Zum 100-Tage-Jubiläum der schwarz-roten Koalition trüben düstere Nachrichten die Feierlaune: In einer aktuellen Umfrage erreicht die Alternative für Deutschland mit 26 Prozent einen neuen Rekordwert und zieht damit an der Union vorbei. Für zusätzliche Schlagzeilen sorgt ein Beschluss des Wahlausschusses in Ludwigshafen, der vergangene Woche den AfD-Kandidaten von der Oberbürgermeisterwahl ausschloss. Der Betroffene klagt nun dagegen. Auch innerhalb der SPD wird der Umgang mit der Partei intensiv diskutiert. Auslöser war ein Beschluss des Bundesparteitags Ende Juni, eine Bund-Länder-Arbeitsgruppe sowie Gutachterinnen und Gutachter mit der Materialsammlung und Prüfung eines AfD-Verbots zu beauftragen. Ähnliche Forderungen kommen von Grünen und Linken. Das Thema bleibt damit ganz oben auf der politischen Tagesordnung.

Dabei ist es wichtig zu sehen, wie andere Länder mit extremistischen Parteien umgehen und wie der Europäische Gerichtshof für Menschenrechte (EGMR) Parteiverbote beurteilt. Denn daraus lassen sich wichtige Lehren für den Umgang mit der AfD gewinnen. Dies wird zu selten beachtet, wie Roman Grabowski zu Recht anmahnt. Die Erfahrungen anderer Länder und die Rechtsprechung des EGMR sprechen nicht gegen ein Parteiverbotsverfahren. Werden die daraus zu ziehenden Lehren beherzigt, ist ein erfolgreicher Parteiverbotsantrag durchaus möglich – und könnte zugleich als Vorbild für künftige Verfahren dienen.

Verbote politischer Parteien werden in vielen europäischen Ländern praktiziert. Zwischen 1945 und 2015 waren in 20 von insgesamt 37 Demokratien Europas insgesamt 52 Parteien betroffen. Parteiverbote kommen also häufiger vor, als man gemeinhin annimmt. Umgekehrt gibt es Demokratien, die nur sehr eingeschränkte oder gar keine Parteiverbote kennen, darunter Großbritannien, Australien, Dänemark und Schweden. Diese Länder sind jedoch aufgrund ihrer mehr als hundertjährigen, ungebrochenen Demokratiegeschichte mit Deutschland kaum vergleichbar. Der Unterschied ist bedingt durch den nationalsozialistischen Zivilisationsbruch und die SED-Diktatur fundamental.

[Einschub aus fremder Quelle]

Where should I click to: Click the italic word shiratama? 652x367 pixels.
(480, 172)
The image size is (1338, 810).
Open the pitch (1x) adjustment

In dieser extremistischen Kontinuität liegt der Grund, warum die AfD selbst im Spektrum der rechtspopulistischen Parteien Europas als extrem gilt. 2024 wurde sie deshalb aus der Fraktion „Identität und Demokratie“ im Europaparlament ausgeschlossen, der auch die italienische Lega und der französische Rassemblement National angehörten. Diese spezifisch deutschen Erfahrungen und Gegebenheiten machen die scharfen Instrumente des Demokratieschutzes im Grundgesetz und gegebenenfalls ihren Einsatz notwendig.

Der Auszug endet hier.